Fracking and foreclosures: Will oil and gas drilling create second housing crisis?
One of the themes that emerged from last week's Republican presidential debate in Nevada – the foreclosure capital of the United States – is that GOP candidates largely don't think the federal government should do much to fix the ongoing housing crisis.
Instead, candidates – if they've said anything at all about housing – feel the real estate market should be allowed to hit rock bottom while the broader economy is stimulated by programs aimed at job growth – especially in energy sectors like oil and gas development and coal mining.
“The idea of the federal government running around and saying, ‘We're going to give you some money for trading in your old car…or we're going to keep banks from foreclosing if you can't make your payments...” candidate and former Massachusetts Gov. Mitt Romney said, “The right course is to let markets work.”
“Mitt Romney's message to Nevada homeowners struggling to pay their mortgage bills is simple: You're on your own, so step aside,” Obama campaign spokesman Ben LaBolt said. “This is just one more indication that while he will bend over backwards to preserve tax breaks for large corporations and tax cuts for millionaires and billionaires, Mitt Romney won't lift a finger to restore economic security for the middle class.”
Texas Gov. Rick Perry wouldn't even touch the foreclosure issue last week, but he has been one of the most strident supporters of rolling back environmental regulations to stimulate domestic energy production and add those high-playing (albeit boom and bust) jobs.
And that approach jibes with Colorado's Republican congressional delegation, with freshmen like Scott Tipton and Cory Gardner talking a lot about domestic energy production but not so much about the housing crisis in Colorado – still among the nation's leaders in foreclosures. Tipton is increasingly on the hot seat for being one of the most ardent supporters of tax subsidies for big oil and gas.

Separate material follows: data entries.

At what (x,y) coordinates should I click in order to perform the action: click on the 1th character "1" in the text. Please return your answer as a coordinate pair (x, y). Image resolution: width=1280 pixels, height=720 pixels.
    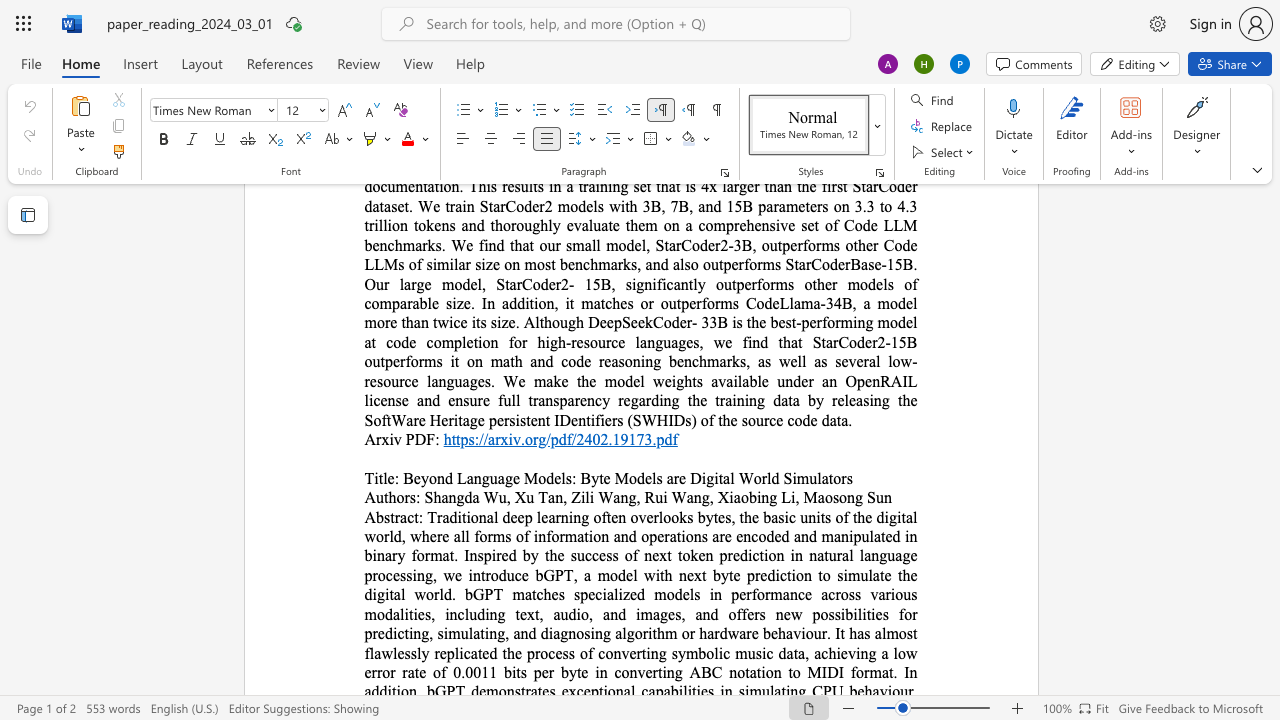
    Looking at the image, I should click on (615, 438).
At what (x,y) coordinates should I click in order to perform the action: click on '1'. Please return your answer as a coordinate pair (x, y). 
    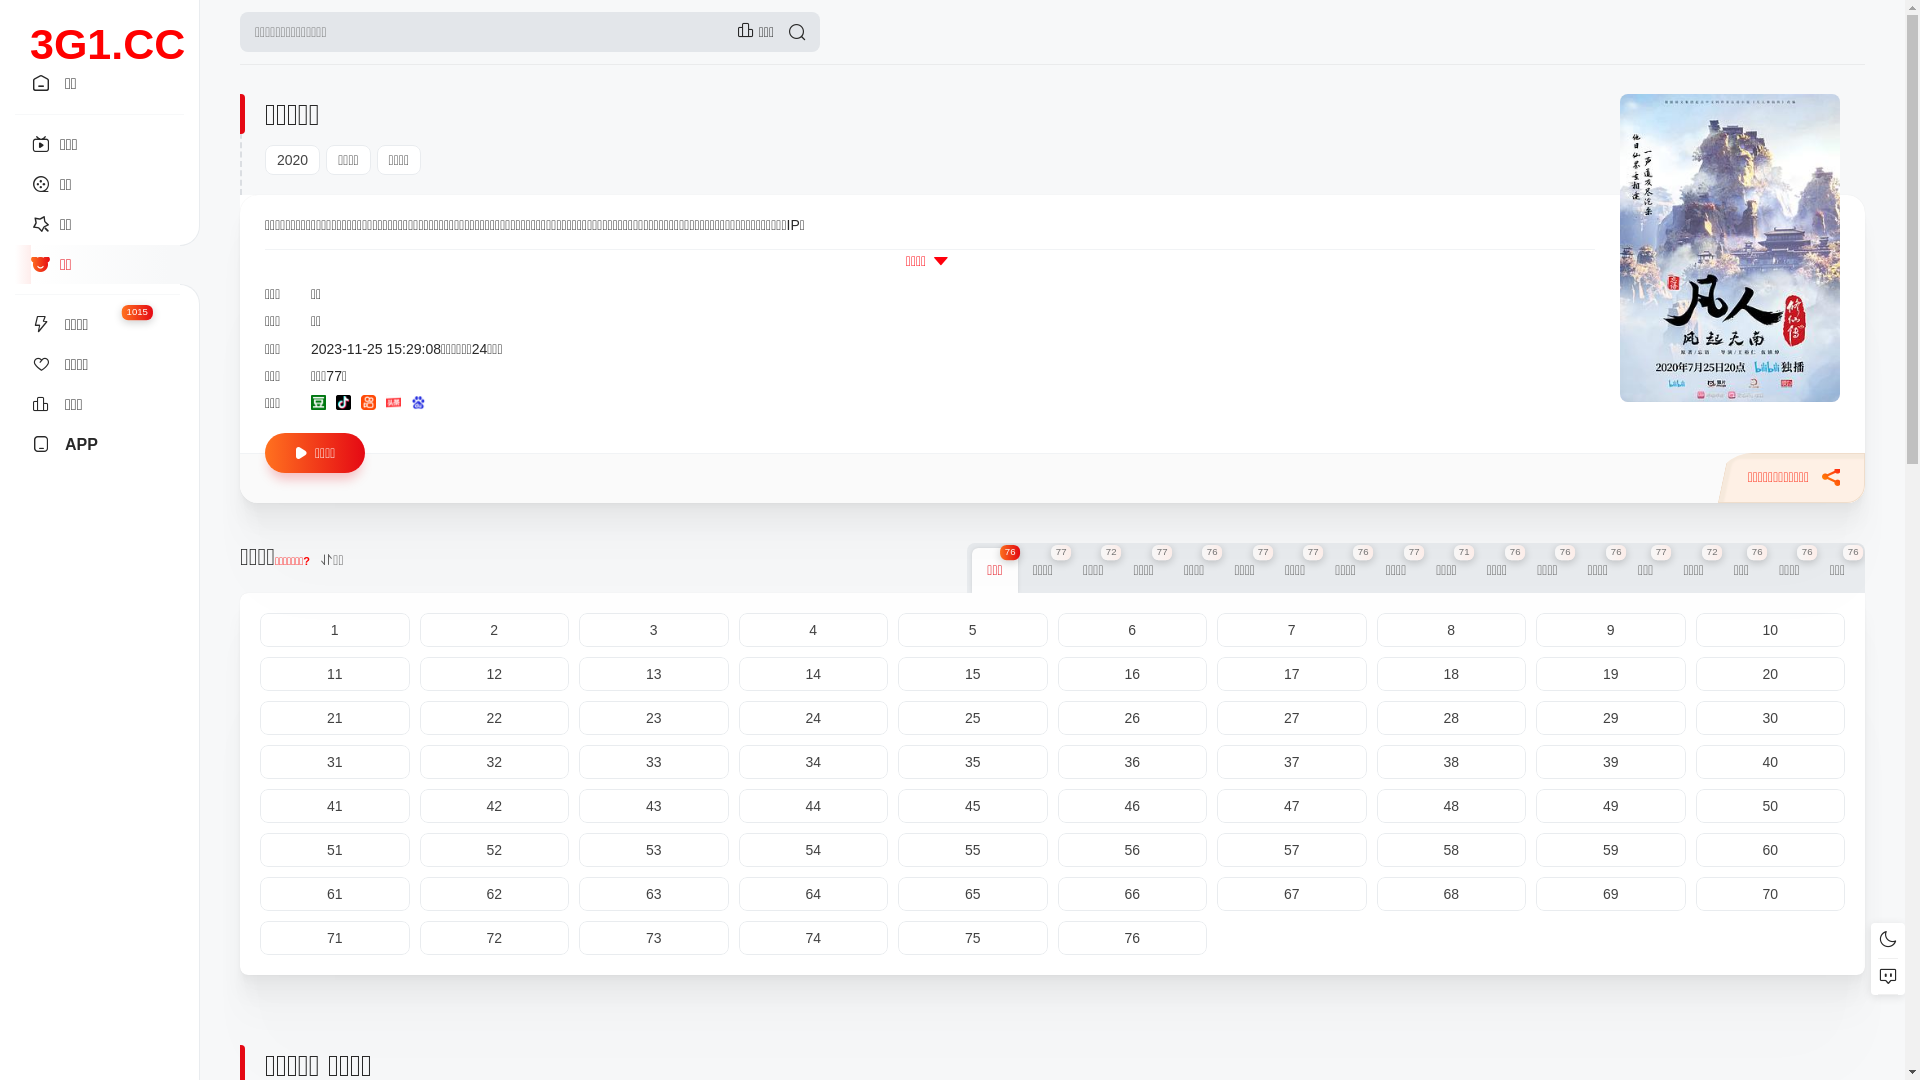
    Looking at the image, I should click on (335, 628).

But as hydraulic fracturing has opened up unconventional oil plays in formations like the Niobrara Shale in northern Colorado, places like Weld County are still experiencing high foreclosure rates. And the ensuing land rush and oil and gas leasing frenzy has left some property owners confused and fearful. Perhaps rightfully so.
Banks in New York are now becoming more proactive, in some cases declining to loan money to purchase property unless the buyer agrees not to allow drilling or the oil and gas company agrees to clean up any environmental messes that might lower property values.
“Bankers and real estate executives, especially in New York, are starting to pay closer attention to the fine print and are raising provocative questions, such as: What happens if they lend money for a piece of land that ends up storing the equivalent of an Olympic-size swimming pool filled with toxic wastewater from drilling?” the New York Times reported last week.
Property owners in Colorado have already experienced precipitous declines in property values as a result of drilling activity, the non-profit Checks and Balances Project reports:
“In recent years, landowners in heavily ‘fracked' parts of the country, like Garfield County Colorado, have seen property values plummet. Retirees, like Dee Hoffmeister and Lisa Bracken, have experienced this firsthand. Both of their families have found themselves powerless to pursue any recourse at recovering the damage done to their personal assets.”
So the seemingly unrelated housing crisis and economic recovery via more domestic drilling and mining may actually be mutually exclusive in some areas.